A century ago, pricing a building meant a person with a scale ruler, a stack of paper sheets, and weeks of arithmetic. Today an estimator can pull quantities off a PDF set in an afternoon. The job in between - reading drawings and turning them into numbers a contractor can bid - has not changed. The tools have, four or five times over, and each shift handed the estimator more leverage and less busywork.
This is how we got from hand counts to AI takeoff, and what that means for how estimates get built now.
When everything was done by hand
For most of the 20th century, estimating was a manual craft. You worked from physical prints - architectural, structural, mechanical, electrical, plumbing - rolled out on a wide table. A scale ruler told you what a wall measured at quarter-inch scale. You read distances and areas straight off the sheet and wrote them down.

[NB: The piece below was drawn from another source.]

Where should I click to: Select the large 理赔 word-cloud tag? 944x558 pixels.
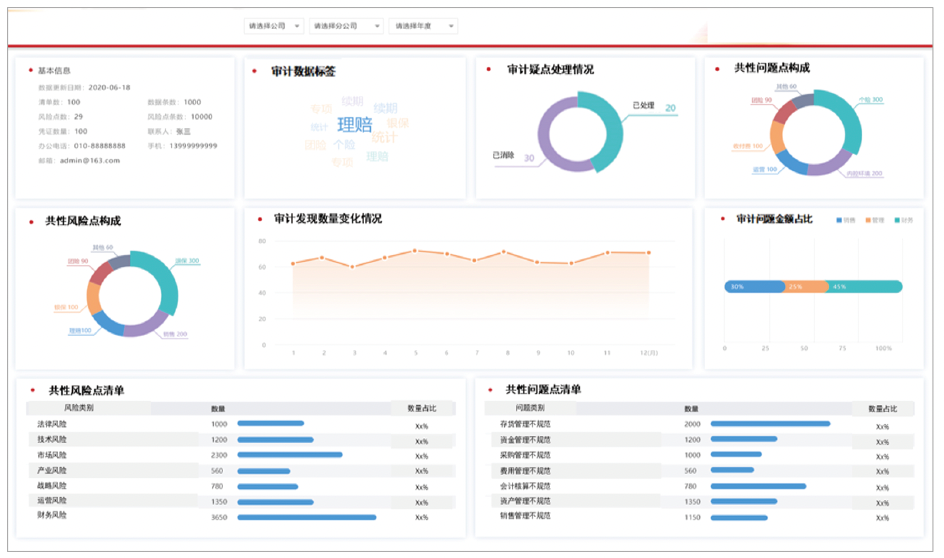pos(354,125)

Every quantity came from your own hand. Linear feet of footing, square feet of slab, runs of pipe, structural members: measured one at a time and run through formulas in a notebook. Fixtures - doors, windows, light fixtures, plumbing rough-ins - got counted with tally marks or colored pencil so you would not double-count a symbol or skip one in a dense corner of the plan. Those counts went into handwritten columns, then into cost breakdowns priced against labour rates, material costs, and supplier quotes.
A skilled estimator produced excellent numbers this way. The problem was throughput and exposure. One person could only hold so much of a set in their head at once, so a large development took a long time. And the work was fragile: a scale read at the wrong setting, a symbol missed on a crowded MEP sheet, or one arithmetic slip could throw a number off enough to blow the budget or lose the bid. Big industrial and infrastructure jobs needed whole teams of estimators working for weeks to get a defensible price together.
The spreadsheet decade
Personal computers reached estimating desks in the 1980s, and the spreadsheet was the first real change to the workflow. After Excel shipped in 1985, the column-and-formula table that estimators had been keeping on paper became something the computer would total for them.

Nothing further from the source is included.